J’ai déjà fait pas mal d’efforts, mais pas un seul endroit où se parer d’une vue-récompense, la petite victoire usuelle du marcheur en montagne. Je prends enfin un peu de hauteur sur l’altiplano de Collscabra. Comme un gamin, je marche sur les flaques d’eau gelées, et ça craque ! Malgré le vent du nord soutenu, mon esprit regarde vers le lointain. Je profite. À 1000 m d’altitude, j’admire le relief boisé en contre-bas et le cours d’eau qui serpente. J’hésite, comme toujours, en croisant le regard hébété des bovins : dois-je comprendre qu’elles m’admirent de leurs gros yeux ? Ou se moquent-elles, semblant dire : « nous, on est là tout le temps mon gars, pourquoi t’es pas venu avant ?! » Après avoir longuement discuté du regard avec les vaches, je longe une falaise abrupte, drapée d’une brume mystifiée par les rayons matinaux. J’imagine les Flying Frenchies s’élançant de la face vertigineuse : est-ce qu’il y aurait assez de hauteur pour une de leurs cabrioles circadiennes ? Que ces poètes aventuriers soient sanctifiés, eux qui agrémentent l’imagination des âmes esseulées.
« Je pense à ma tribu à moi : ils auraient adoré grimper ce cube massif ensemble, piédestal au-dessus des inquiétudes du monde à ras le sol. Joie nécessaire de la solitude : passer du temps avec soi-même pour mieux choyer les siens. »

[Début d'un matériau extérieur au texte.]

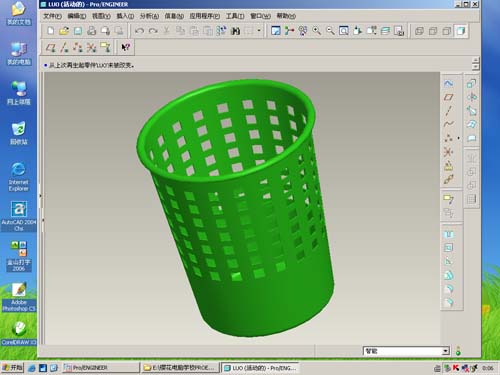Click the 开始 Start button on taskbar
This screenshot has width=500, height=375.
point(12,368)
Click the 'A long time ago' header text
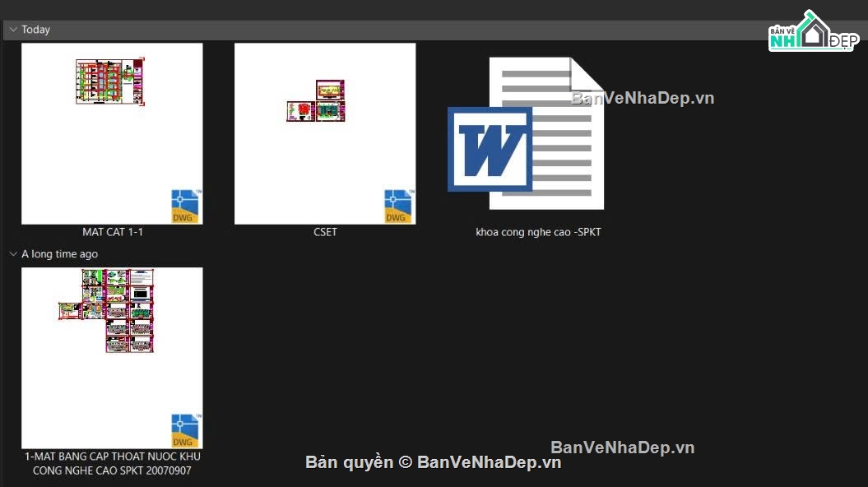The image size is (868, 487). [59, 254]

J’aborde un gros bloc de pierre, ancré par un miracle géologique au milieu du plateau herbeux. Je pense à ma tribu : ils auraient adoré grimper ce cube massif ensemble, piédestal au-dessus des inquiétudes du monde à ras le sol. Joie nécessaire de la solitude : passer du temps avec soi-même pour mieux choyer les siens. « On reviendra ici », me dis-je. Je pense à chez moi, à la saveur des retrouvailles, aux bonnes résolutions dictées par mon humeur revigorée, au poêle frétillant en rentrant. Je ne suis déjà plus seul, et c’est peut-être ça le paradoxe jouissif de la marche solitaire. J’avance encore 2 heures sur l’asphalte descendant à Vic avant d’être pris en stop. J’évoque avec le conducteur la crise espagnole, les camisetas amarillas (mauvaise traduction des « gilets jaunes ») et le chaos mondial généralisé. C’est donc reparti pour un tour dans les turpitudes d’en bas, mais avec un peu plus d’oxygène.
En savourant l’ultime tortilla pour me récompenser de ces 120 km à pied, je réalise sur un topo que le bloc en question se nomme El Jardí Secret.